═══ Supplied data ═══
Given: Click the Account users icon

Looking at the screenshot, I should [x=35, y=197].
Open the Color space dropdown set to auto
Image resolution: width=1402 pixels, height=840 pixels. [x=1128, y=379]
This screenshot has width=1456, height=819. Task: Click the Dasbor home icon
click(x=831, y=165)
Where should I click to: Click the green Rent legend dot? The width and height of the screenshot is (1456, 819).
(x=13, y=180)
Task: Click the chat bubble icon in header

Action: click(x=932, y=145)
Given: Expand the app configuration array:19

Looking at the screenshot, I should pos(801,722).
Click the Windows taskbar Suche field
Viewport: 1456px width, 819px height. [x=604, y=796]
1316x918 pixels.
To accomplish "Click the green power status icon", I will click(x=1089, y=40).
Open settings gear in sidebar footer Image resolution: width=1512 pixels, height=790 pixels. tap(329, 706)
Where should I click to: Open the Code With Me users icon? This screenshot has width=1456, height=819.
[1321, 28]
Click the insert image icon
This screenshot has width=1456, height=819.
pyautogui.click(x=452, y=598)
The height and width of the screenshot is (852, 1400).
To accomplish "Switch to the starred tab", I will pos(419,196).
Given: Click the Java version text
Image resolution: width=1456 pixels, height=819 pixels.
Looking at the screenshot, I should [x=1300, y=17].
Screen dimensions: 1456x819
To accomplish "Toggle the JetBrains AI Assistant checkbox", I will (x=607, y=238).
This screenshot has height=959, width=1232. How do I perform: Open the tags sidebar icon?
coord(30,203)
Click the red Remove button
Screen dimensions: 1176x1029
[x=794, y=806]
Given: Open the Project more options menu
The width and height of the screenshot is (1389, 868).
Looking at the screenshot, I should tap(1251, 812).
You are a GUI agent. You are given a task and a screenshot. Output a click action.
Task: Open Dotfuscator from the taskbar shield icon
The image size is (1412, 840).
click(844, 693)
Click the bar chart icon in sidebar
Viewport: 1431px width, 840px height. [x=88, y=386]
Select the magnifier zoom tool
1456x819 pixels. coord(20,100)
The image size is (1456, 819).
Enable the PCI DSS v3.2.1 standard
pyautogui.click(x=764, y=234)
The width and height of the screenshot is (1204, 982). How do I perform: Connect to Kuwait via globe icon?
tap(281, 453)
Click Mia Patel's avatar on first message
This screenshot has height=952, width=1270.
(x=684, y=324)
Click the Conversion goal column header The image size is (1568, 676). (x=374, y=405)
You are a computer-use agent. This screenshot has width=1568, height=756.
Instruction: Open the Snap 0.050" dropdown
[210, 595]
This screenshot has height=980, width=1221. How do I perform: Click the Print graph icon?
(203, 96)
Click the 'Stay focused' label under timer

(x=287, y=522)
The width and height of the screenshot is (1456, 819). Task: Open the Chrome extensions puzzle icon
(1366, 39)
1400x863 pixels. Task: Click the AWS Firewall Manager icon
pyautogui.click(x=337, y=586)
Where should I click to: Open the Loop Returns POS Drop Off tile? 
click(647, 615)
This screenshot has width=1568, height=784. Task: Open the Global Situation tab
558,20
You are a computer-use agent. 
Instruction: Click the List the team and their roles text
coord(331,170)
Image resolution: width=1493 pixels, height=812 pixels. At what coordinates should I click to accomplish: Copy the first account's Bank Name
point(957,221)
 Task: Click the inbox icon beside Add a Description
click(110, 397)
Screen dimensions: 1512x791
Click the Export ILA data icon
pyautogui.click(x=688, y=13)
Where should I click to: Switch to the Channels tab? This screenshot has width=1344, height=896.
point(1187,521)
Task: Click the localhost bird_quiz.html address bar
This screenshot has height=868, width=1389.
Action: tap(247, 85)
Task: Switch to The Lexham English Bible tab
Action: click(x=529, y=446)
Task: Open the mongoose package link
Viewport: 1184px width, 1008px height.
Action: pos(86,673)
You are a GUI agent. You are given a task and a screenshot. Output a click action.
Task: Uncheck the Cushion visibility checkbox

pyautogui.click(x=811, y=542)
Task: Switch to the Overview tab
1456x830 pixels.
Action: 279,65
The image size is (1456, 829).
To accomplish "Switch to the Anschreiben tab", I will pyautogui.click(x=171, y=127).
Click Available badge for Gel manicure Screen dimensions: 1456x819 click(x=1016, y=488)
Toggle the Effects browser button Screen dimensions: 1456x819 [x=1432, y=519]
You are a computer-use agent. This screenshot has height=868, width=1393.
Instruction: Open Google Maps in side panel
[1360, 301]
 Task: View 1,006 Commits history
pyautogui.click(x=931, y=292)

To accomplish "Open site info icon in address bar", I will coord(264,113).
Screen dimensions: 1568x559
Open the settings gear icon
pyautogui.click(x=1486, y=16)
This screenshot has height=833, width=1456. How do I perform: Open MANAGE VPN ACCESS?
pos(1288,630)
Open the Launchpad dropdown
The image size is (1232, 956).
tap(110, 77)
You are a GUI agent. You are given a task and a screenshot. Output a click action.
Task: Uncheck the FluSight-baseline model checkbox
═══
=== Your assignment ===
Repeat the entries exactly as they appear.

=== Task answer ===
Given: Click the Account users icon

Looking at the screenshot, I should [x=35, y=197].
Open the Color space dropdown set to auto
Image resolution: width=1402 pixels, height=840 pixels. [x=1128, y=379]
This screenshot has width=1456, height=819. Task: Click the Dasbor home icon
click(x=831, y=165)
Where should I click to: Click the green Rent legend dot? The width and height of the screenshot is (1456, 819).
(x=13, y=180)
Task: Click the chat bubble icon in header

Action: click(x=932, y=145)
Given: Expand the app configuration array:19

Looking at the screenshot, I should pos(801,722).
Click the Windows taskbar Suche field
Viewport: 1456px width, 819px height. [x=604, y=796]
1316x918 pixels.
To accomplish "Click the green power status icon", I will click(x=1089, y=40).
Open settings gear in sidebar footer Image resolution: width=1512 pixels, height=790 pixels. tap(329, 706)
Where should I click to: Open the Code With Me users icon? This screenshot has width=1456, height=819.
[1321, 28]
Click the insert image icon
This screenshot has width=1456, height=819.
pyautogui.click(x=452, y=598)
The height and width of the screenshot is (852, 1400).
To accomplish "Switch to the starred tab", I will pos(419,196).
Given: Click the Java version text
Image resolution: width=1456 pixels, height=819 pixels.
Looking at the screenshot, I should [x=1300, y=17].
Screen dimensions: 1456x819
To accomplish "Toggle the JetBrains AI Assistant checkbox", I will (x=607, y=238).
This screenshot has height=959, width=1232. How do I perform: Open the tags sidebar icon?
coord(30,203)
Click the red Remove button
Screen dimensions: 1176x1029
[x=794, y=806]
Given: Open the Project more options menu
The width and height of the screenshot is (1389, 868).
Looking at the screenshot, I should tap(1251, 812).
You are a GUI agent. You are given a task and a screenshot. Output a click action.
Task: Open Dotfuscator from the taskbar shield icon
The image size is (1412, 840).
click(844, 693)
Click the bar chart icon in sidebar
Viewport: 1431px width, 840px height. [x=88, y=386]
Select the magnifier zoom tool
1456x819 pixels. coord(20,100)
The image size is (1456, 819).
Enable the PCI DSS v3.2.1 standard
pyautogui.click(x=764, y=234)
The width and height of the screenshot is (1204, 982). How do I perform: Connect to Kuwait via globe icon?
tap(281, 453)
Click Mia Patel's avatar on first message
This screenshot has height=952, width=1270.
(x=684, y=324)
Click the Conversion goal column header The image size is (1568, 676). (x=374, y=405)
You are a computer-use agent. This screenshot has width=1568, height=756.
Instruction: Open the Snap 0.050" dropdown
[210, 595]
This screenshot has height=980, width=1221. How do I perform: Click the Print graph icon?
(203, 96)
Click the 'Stay focused' label under timer

(x=287, y=522)
The width and height of the screenshot is (1456, 819). Task: Open the Chrome extensions puzzle icon
(1366, 39)
1400x863 pixels. Task: Click the AWS Firewall Manager icon
pyautogui.click(x=337, y=586)
Where should I click to: Open the Loop Returns POS Drop Off tile? 
click(647, 615)
This screenshot has width=1568, height=784. Task: Open the Global Situation tab
558,20
You are a computer-use agent. 
Instruction: Click the List the team and their roles text
coord(331,170)
Image resolution: width=1493 pixels, height=812 pixels. At what coordinates should I click to accomplish: Copy the first account's Bank Name
point(957,221)
 Task: Click the inbox icon beside Add a Description
click(110, 397)
Screen dimensions: 1512x791
Click the Export ILA data icon
pyautogui.click(x=688, y=13)
Where should I click to: Switch to the Channels tab? This screenshot has width=1344, height=896.
point(1187,521)
Task: Click the localhost bird_quiz.html address bar
This screenshot has height=868, width=1389.
Action: tap(247, 85)
Task: Switch to The Lexham English Bible tab
Action: click(x=529, y=446)
Task: Open the mongoose package link
Viewport: 1184px width, 1008px height.
Action: pos(86,673)
You are a GUI agent. You are given a task and a screenshot. Output a click action.
Task: Uncheck the Cushion visibility checkbox

pyautogui.click(x=811, y=542)
Task: Switch to the Overview tab
1456x830 pixels.
Action: 279,65
The image size is (1456, 829).
To accomplish "Switch to the Anschreiben tab", I will pyautogui.click(x=171, y=127).
Click Available badge for Gel manicure Screen dimensions: 1456x819 click(x=1016, y=488)
Toggle the Effects browser button Screen dimensions: 1456x819 [x=1432, y=519]
You are a computer-use agent. This screenshot has height=868, width=1393.
Instruction: Open Google Maps in side panel
[1360, 301]
 Task: View 1,006 Commits history
pyautogui.click(x=931, y=292)

To accomplish "Open site info icon in address bar", I will coord(264,113).
Screen dimensions: 1568x559
Open the settings gear icon
pyautogui.click(x=1486, y=16)
This screenshot has height=833, width=1456. How do I perform: Open MANAGE VPN ACCESS?
pos(1288,630)
Open the Launchpad dropdown
The image size is (1232, 956).
tap(110, 77)
You are a GUI agent. You are given a task and a screenshot. Output a click action.
Task: Uncheck the FluSight-baseline model checkbox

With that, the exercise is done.